The ‘almost revolution’ of thinking and working politically

Last week, I had the opportunity to spend a couple of stimulating hours with colleagues at ODI discussing where we have got to with the “almost revolution” of thinking and working politically, and where we need to go from here.  The discussion with policy-makers (DFID), practitioners and researchers was held to reflect on the experience presented in David Booth and all’s recent publication “From political economy analysis to doing development differently: A learning experience”.

The main messages from Booth’s paper certainly seemed to resonate with most participants in the room.  Challenged by DFID staff and others, our discussion focused on 2 main points:

  • Are we using the right language to engage people in the thinking and working politically revolution?
  • Do we need better evidence on how effective the thinking and working politically approach is to continue the revolution?

Overall, we were agreed that, so far, we haven’t found the right language.  The language of working politically resonates with some individuals – the governance types for example – but not necessarily others.  In officialdom, it can trigger a negative reaction, placing people in rather uncomfortable territory.  The language of ‘adaptive programming’ which stems from the work of Matt Andrews and others at the Center for International Development at Harvard University provides some alternatives but the term ‘adaptive programming’ is already at risk of entering the ever extending lexicon of meaningless development jargon.

My take on this was that we need a clearer articulation of the essential elements of adaptive programming and the right language will emerge from that.  Experience of doing adaptive programming is helping to crystallise these critical elements approach and Itad is proud of the contribution we have been able to make here through the innovative SAVI programme.  But more needs to be done to communicate these critical elements and demonstrate how an adaptive, politically aware approach is different to the norm.

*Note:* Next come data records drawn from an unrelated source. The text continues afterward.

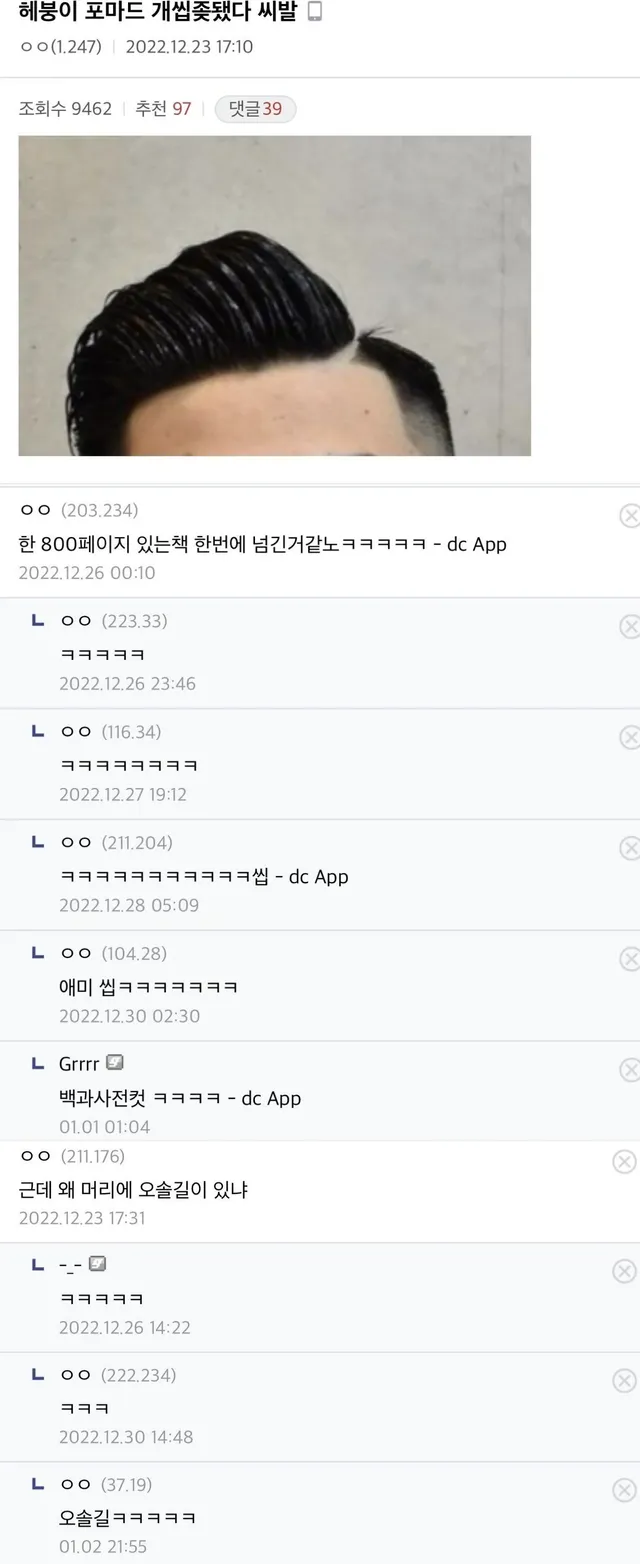Click X icon next to Grrrr's reply
Viewport: 640px width, 1564px height.
(x=630, y=1070)
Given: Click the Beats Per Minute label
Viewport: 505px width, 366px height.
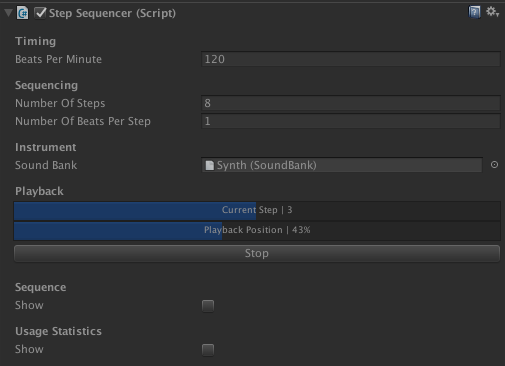Looking at the screenshot, I should tap(58, 59).
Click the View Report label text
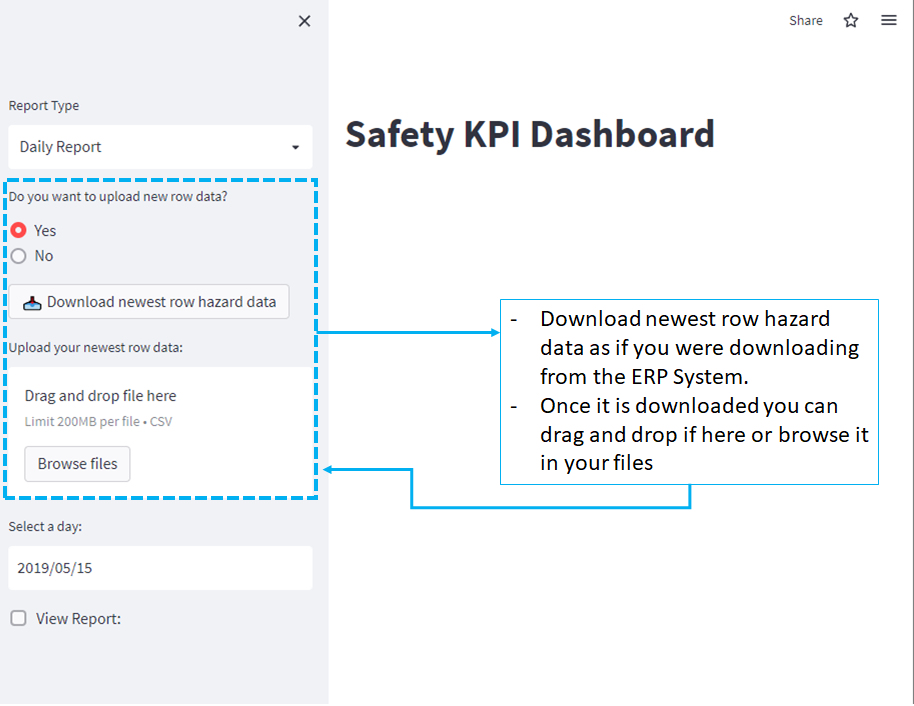This screenshot has height=706, width=914. pos(76,618)
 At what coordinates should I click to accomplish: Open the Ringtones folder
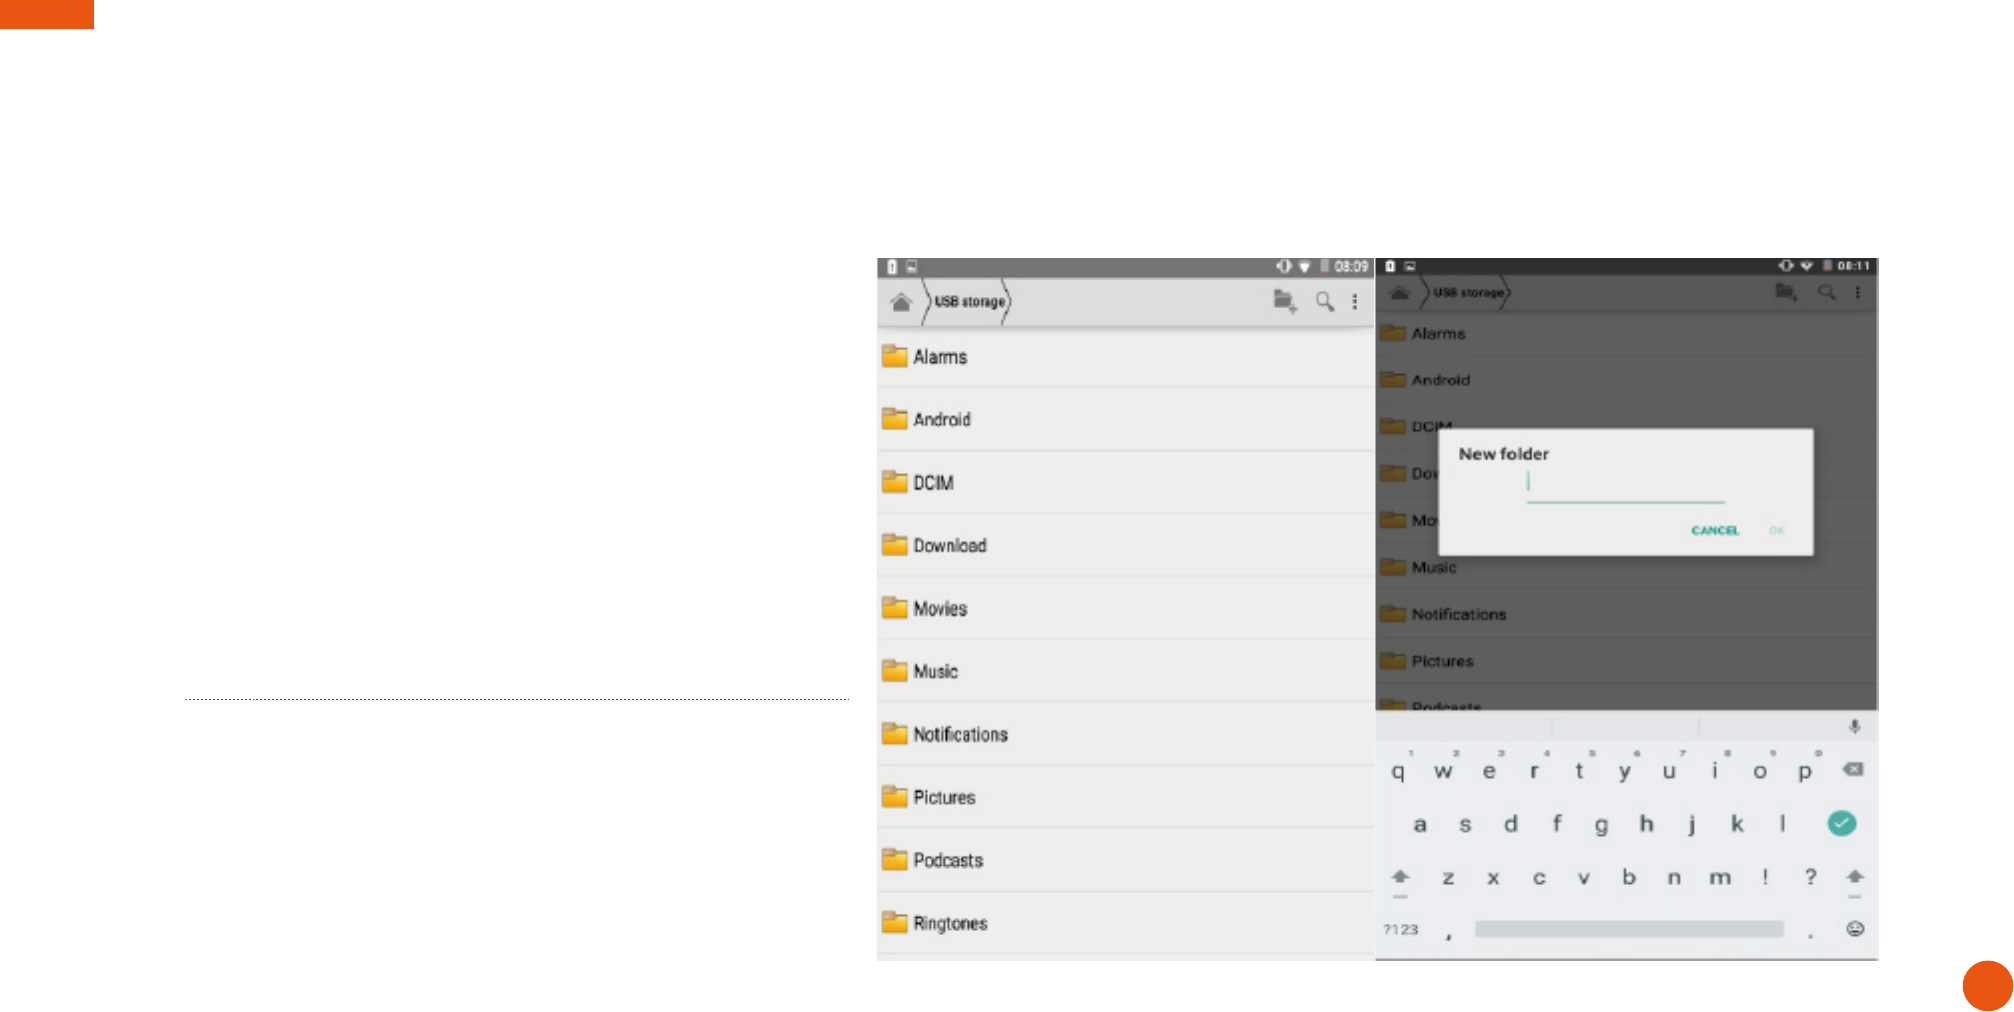point(1125,923)
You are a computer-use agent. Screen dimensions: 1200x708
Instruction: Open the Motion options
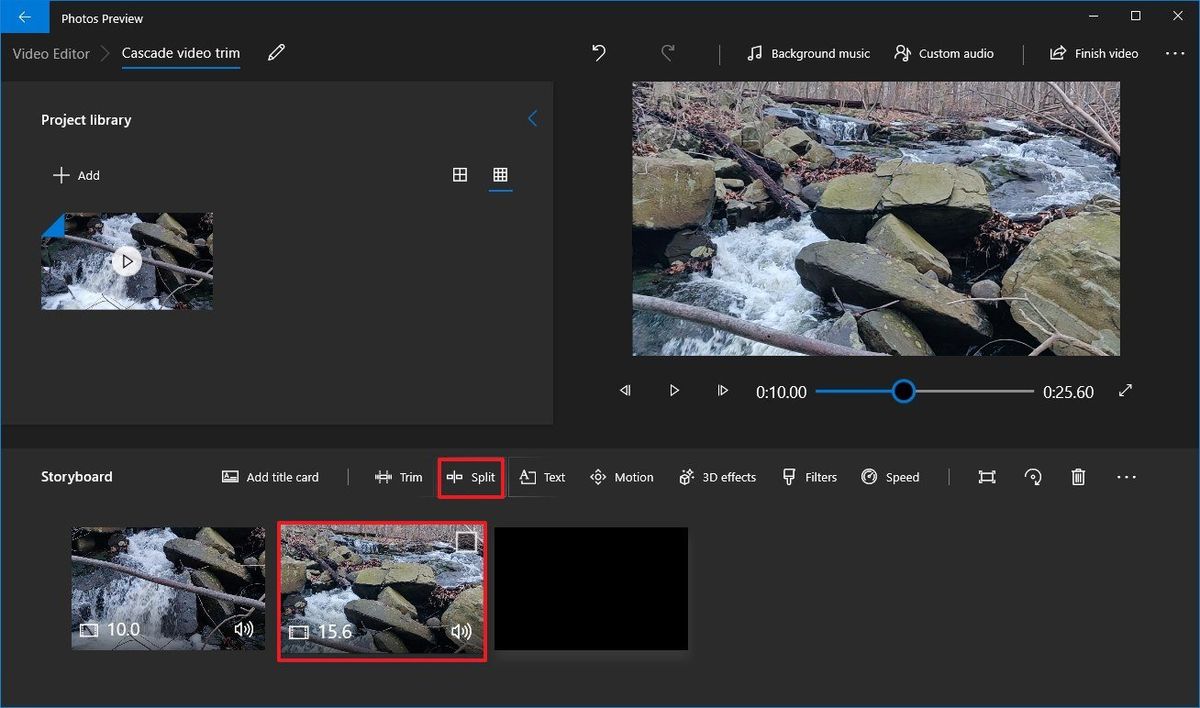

Our discussion around the need for a stronger evidence base on the effectiveness of thinking and working politically was a bit thornier.  Was the challenge for evidence an unfair test – not applied to other approaches – designed to distract and resist?  Matt Andrews and colleagues’ work is founded on a large evidence base of failed public sector reform projects – wasn’t that enough evidence on which to conclude alternative approaches to development are needed?  Perhaps a reframing of our ambitions is required, no longer focusing on determining “what works” but seeking out approaches that “work better”? These are all valid points and ones that will certainly play out.  In the meantime, key individuals emphasised the need to expand the set of case studies – like the one on SAVI and those in Booth and Unsworth’s 2014 paper Politically smart, locally led development – documenting a thinking and working politically approach and its dividends.  Looking at Itad’s portfolio of work, there are several opportunities for us to do exactly that.  We look forward to sharing our experiences and helping build the evidence base.